Hunting For Spam?

By AdStation | June 21st, 2012 | Categories: Email Marketing
STOP SPAM

Gmail uses Google’s innovative technology to keep spam from swimming into your inbox.

Is Google serious? Innovative? Crazy?

Most folks will tell you, “why bother?” Getting into the inbox with gmail penguin filtering is futile, impossible, nuts. Getting into Fort Knox is easier. I mean, Google can’t even inbox their own messages, what makes you think you can?

Wait, I’ve got to get something off my chest. Have you heard the latest buzz on Gmail? Folks are questioning whether Gmail is now dropping emails on the floor like some other ISP’s I won’t mention here. I call ‘bacon bits’ on that. From what I’ve experienced this just isn’t true. At least the last time I checked (which is today.) You and I both know what to do with rumors, right? That rumors and opinions don’t belong online. We need evidence and it needs to be a repeatable event. Okay, off my soap box and back to business.

What does Gmail say about getting into their inbox? Let me summarize and translate what they actually publish so you can wrap your head around what it means for the email publishers who are trying to do the right thing.

Google says, “… more spam the community marks, the smarter our system becomes.” This may be true, but also the community who clicks on any link (that’s right, even the unsubscribe link) dumbs down the Google system. So if you want to get into the inbox, eventually you need to send your clickers. It also says it can update its system in a “… matter of minutes between the times a spammer sends out a new type of junk mail.” When my IP and domain reputation decreases, Google is quick to act. That is for sure. When I get a better reputation, however, they don’t act as quickly. You’ll just have to wait. Spammers don’t like waiting, and most ISP’s know this. That’s why they see, “too many messages per hour” responses. Clickers are a serious component of list health to email ISPs. They show them that your IPs, domains, and body message probably contains valuable information or content. If you’re trying to build a reputation, show your best side first, and send your clickers. Okay?

Google says it is using “optical character recognition (OCR) to protect Gmail users from image spam”. Okay, just don’t send Google one image emails. If it’s all you can send? Then slice the image up, and do it multiple times. Your IP and DOMAIN are the more critical components to the filter triggers. If you want to boost them up, then use human-readable image locations, and also add human-readable “alt” tags.

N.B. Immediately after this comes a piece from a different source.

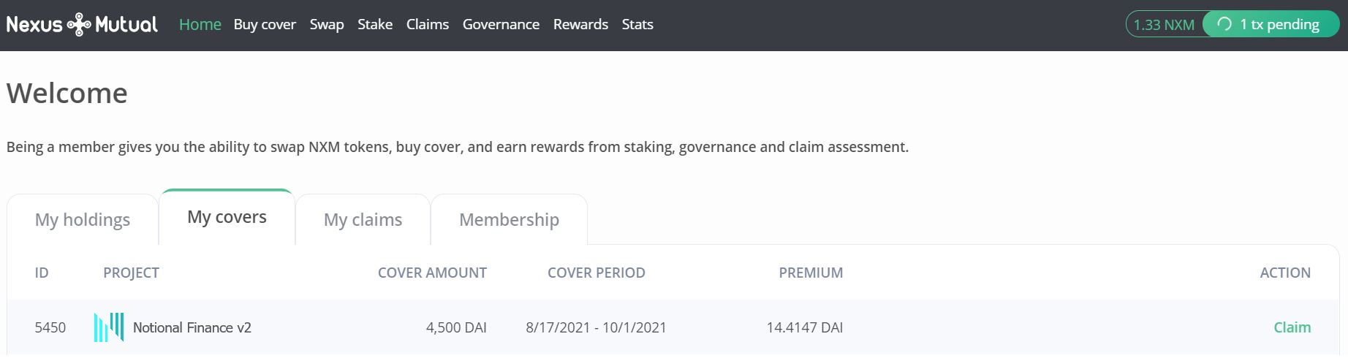
Task: Click Claim for cover 5450
Action: click(x=1292, y=327)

Gmail suggests using authentication. This is trivial, if you’re not doing this already you don’t belong in the email space. Drop the send button and call a list broker or ESP.

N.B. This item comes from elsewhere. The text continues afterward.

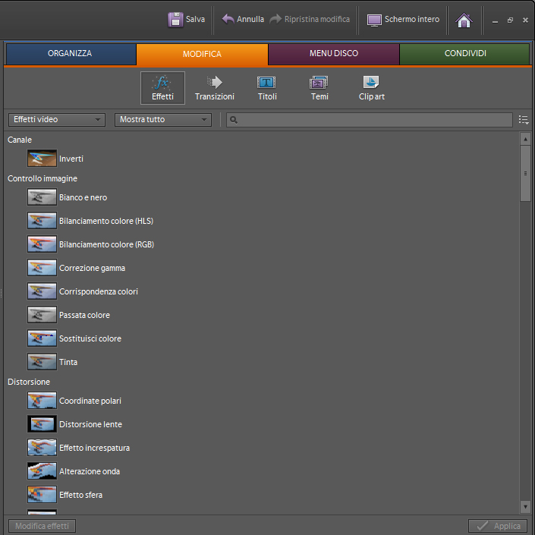Switch to the CONDIVIDI tab
The width and height of the screenshot is (535, 535).
click(464, 54)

“Gmail shows you a brief explanation at the top of each of your spam messages.” That’s the biggest load of bacon-flavored cow pie that I’ve ever heard of. Come on! Gmail is really going to tell you the truth, or even close to the truth about how you got put into the Junk folder? Please for the love of bacon, ignore those explanations. If you can’t send a blank email into the inbox you can’t even start to try anything Gmail recommends for inboxing.